## WHAT NEEDS TO BE DONE
Return the lines of the data below in which the string "computer" occurs.

Pixel coordinate grounding data

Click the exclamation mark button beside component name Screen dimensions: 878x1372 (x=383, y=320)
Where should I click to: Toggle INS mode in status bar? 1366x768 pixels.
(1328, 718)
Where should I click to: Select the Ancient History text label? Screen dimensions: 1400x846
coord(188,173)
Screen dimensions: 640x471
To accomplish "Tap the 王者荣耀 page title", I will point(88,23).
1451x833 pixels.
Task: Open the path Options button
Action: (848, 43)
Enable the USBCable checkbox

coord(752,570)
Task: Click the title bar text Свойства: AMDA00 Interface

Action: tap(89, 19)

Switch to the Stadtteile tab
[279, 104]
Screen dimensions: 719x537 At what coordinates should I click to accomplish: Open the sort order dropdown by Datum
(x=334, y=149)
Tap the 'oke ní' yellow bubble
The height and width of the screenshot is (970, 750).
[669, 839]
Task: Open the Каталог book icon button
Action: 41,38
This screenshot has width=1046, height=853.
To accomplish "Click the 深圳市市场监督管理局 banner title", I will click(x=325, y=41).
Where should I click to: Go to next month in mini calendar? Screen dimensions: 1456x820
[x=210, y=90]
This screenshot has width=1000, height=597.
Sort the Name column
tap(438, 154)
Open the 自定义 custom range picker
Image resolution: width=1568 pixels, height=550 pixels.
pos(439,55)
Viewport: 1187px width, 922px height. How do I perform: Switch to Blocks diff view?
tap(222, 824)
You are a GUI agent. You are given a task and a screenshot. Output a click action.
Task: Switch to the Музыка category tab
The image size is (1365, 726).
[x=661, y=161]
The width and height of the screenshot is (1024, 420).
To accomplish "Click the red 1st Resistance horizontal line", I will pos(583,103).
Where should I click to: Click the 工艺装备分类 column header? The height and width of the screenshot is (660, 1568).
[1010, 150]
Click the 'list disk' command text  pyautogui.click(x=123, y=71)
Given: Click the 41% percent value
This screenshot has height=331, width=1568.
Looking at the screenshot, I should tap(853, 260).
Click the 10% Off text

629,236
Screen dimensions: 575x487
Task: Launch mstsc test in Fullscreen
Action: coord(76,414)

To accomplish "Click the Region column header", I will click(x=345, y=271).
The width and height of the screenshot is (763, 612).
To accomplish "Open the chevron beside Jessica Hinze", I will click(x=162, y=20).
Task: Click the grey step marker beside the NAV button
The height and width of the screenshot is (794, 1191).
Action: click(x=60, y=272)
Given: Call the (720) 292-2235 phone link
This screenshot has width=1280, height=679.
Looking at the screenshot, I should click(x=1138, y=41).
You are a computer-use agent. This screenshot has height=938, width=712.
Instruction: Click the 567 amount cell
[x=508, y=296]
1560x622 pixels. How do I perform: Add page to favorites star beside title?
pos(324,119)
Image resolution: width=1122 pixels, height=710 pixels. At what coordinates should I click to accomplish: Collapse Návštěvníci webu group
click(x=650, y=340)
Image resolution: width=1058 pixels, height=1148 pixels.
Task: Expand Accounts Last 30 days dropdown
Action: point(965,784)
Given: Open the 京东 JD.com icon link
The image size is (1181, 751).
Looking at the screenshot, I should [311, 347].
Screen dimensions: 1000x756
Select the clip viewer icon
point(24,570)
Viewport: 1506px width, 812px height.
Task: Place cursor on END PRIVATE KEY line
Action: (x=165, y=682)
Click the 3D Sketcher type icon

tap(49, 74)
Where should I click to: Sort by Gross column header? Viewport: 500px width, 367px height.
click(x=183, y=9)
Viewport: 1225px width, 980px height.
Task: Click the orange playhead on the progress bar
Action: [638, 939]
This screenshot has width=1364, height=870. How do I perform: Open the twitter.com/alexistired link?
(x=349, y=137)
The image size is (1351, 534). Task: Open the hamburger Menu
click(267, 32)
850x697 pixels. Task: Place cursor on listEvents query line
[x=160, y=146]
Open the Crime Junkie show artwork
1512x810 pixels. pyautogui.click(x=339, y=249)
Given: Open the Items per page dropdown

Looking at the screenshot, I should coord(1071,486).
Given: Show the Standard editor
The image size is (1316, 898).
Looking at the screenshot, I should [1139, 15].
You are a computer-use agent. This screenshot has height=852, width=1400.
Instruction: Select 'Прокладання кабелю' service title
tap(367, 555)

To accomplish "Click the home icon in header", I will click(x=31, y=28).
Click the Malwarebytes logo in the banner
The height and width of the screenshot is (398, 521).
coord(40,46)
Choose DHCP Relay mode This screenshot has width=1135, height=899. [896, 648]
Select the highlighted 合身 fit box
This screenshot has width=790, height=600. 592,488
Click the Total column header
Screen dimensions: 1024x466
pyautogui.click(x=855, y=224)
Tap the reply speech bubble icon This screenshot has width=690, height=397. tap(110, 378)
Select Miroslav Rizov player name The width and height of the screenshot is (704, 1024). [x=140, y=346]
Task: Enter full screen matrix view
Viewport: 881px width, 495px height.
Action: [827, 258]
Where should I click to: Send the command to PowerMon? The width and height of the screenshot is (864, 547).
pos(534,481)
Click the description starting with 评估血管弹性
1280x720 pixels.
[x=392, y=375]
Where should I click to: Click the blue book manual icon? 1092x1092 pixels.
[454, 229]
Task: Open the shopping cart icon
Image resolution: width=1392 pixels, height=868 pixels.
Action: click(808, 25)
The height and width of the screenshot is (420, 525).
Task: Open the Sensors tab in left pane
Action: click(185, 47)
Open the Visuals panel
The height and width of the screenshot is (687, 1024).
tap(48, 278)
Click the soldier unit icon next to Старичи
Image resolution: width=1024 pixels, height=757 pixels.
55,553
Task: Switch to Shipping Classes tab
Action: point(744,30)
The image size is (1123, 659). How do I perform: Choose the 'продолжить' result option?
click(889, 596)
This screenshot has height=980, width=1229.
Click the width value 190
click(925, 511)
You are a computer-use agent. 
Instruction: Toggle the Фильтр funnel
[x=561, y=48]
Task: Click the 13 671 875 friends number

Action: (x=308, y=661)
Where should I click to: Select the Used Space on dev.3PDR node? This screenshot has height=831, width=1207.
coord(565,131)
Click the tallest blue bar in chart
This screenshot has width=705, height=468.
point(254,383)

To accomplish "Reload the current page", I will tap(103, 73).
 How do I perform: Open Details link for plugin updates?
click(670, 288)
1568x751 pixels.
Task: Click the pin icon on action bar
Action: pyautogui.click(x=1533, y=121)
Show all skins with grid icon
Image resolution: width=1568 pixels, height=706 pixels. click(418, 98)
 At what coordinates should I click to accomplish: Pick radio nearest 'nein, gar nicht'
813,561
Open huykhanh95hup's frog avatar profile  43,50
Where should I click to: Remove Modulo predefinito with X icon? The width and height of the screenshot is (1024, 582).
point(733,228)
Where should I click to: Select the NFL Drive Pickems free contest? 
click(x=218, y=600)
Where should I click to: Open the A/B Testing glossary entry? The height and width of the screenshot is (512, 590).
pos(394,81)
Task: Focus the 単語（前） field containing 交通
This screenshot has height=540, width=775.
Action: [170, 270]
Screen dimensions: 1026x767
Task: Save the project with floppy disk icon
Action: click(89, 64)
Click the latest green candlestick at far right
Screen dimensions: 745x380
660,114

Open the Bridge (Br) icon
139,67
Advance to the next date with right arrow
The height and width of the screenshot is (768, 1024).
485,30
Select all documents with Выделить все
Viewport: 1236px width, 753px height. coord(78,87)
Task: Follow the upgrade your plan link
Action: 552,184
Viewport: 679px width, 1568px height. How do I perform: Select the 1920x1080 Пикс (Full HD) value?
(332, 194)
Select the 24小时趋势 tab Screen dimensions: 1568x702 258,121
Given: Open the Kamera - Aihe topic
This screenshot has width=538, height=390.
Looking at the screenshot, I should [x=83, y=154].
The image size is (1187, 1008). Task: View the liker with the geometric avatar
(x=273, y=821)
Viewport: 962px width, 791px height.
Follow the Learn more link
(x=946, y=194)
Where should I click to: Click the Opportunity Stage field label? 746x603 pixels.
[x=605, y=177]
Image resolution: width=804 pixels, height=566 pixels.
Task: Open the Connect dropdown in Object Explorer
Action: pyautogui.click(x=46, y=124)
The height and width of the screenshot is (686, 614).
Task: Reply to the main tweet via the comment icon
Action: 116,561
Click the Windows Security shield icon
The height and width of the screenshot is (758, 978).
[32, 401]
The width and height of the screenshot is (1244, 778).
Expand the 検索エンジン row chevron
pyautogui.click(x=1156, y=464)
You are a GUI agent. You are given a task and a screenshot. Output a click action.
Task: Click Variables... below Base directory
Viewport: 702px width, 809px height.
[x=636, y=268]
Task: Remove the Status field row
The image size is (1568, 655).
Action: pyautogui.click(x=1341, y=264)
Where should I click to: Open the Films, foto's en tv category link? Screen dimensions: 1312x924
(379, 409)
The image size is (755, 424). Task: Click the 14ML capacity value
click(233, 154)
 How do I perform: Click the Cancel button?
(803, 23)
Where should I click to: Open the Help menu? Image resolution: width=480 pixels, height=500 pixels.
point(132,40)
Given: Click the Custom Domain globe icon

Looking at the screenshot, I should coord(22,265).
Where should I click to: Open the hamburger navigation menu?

## RESULT OF THIS TASK
You are a computer-use agent. This screenshot has height=938, width=712.
You are a computer-use agent. This screenshot has height=852, width=1400.
You are a computer-use agent. 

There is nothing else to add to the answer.